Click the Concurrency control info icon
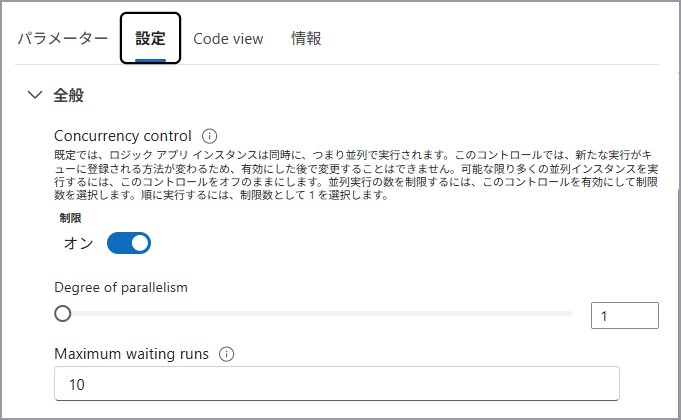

--

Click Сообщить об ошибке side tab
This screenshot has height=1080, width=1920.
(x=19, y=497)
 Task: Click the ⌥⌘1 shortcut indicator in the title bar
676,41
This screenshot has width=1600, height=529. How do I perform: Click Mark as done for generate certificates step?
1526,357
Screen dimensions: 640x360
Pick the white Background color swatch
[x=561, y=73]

--

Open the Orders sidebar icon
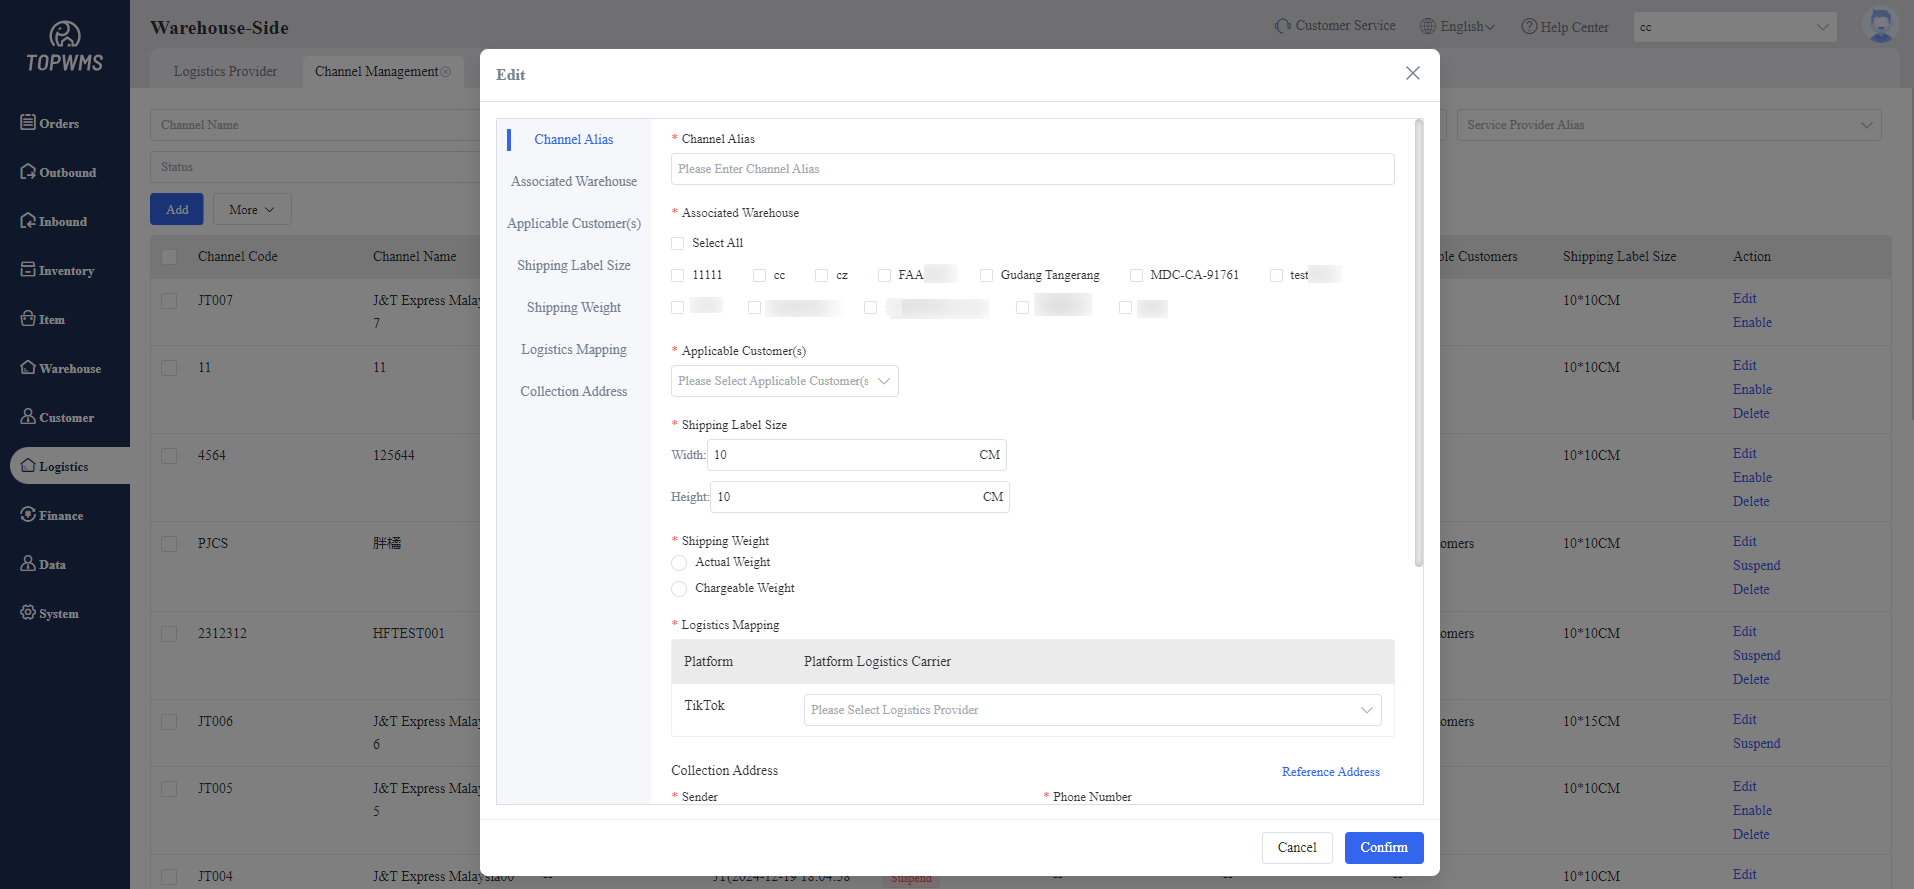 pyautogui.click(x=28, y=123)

--

Output as a JSON list of strings, one string per line, every line from the one containing "Click Сообщить об ошибке side tab" down to the one containing "[x=561, y=73]", both included, leaving out blank lines.

[
  "Click Сообщить об ошибке side tab",
  "This screenshot has height=1080, width=1920.",
  "(x=19, y=497)",
  " Task: Click the ⌥⌘1 shortcut indicator in the title bar",
  "676,41",
  "This screenshot has width=1600, height=529. How do I perform: Click Mark as done for generate certificates step?",
  "1526,357",
  "Screen dimensions: 640x360",
  "Pick the white Background color swatch",
  "[x=561, y=73]"
]